Once it was intimated to Custodian that petitioner is out of station, any notice to appear cannot be said to be giving of reasonable opportunity particularly when procedure for service of summons as provided in Rule 18 of Rules has not be followed and give complete go by. The genesis of the impugned order is the allegation that petitioner has felled the poplar and bran trees standing on the evacuee's property. Though the said information was previously made basis for cancellation of allotment by the Deputy Custodian. The said order has been already set aside by the learned Tribunal. The Custodian was supposed to consider the matter afresh and give valid reasons for cancelling the allotment and as to whether felling of trees is a ground for cancellation of allotment. The custodian has not given any reason but simply observed that order of Dy. Custodian is maintained. Felling of poplar and bran trees in any case could not be a ground for cancelling the allotment. The grounds on which allotment can be cancelled are provided in Rule 14 itself.

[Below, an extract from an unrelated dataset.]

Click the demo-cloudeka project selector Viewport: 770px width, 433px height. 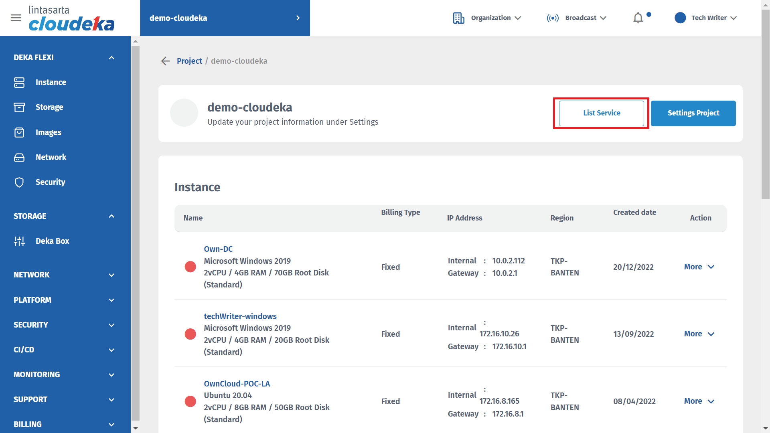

Viewed thus, keeping above observations into consideration, the revision is allowed and orders impugned passed by the court below are set aside and case is remanded back along with the copy of this order for denovo enquiry as petitioner has not been given a reasonable opportunity of being heard with further direction to the Custodian Kashmir that he shall dispose of the application within a period of two months from today. He shall dispose of the application in light of observations made herein above. The case is accordingly disposed of and shall be consigned to records after its due completion.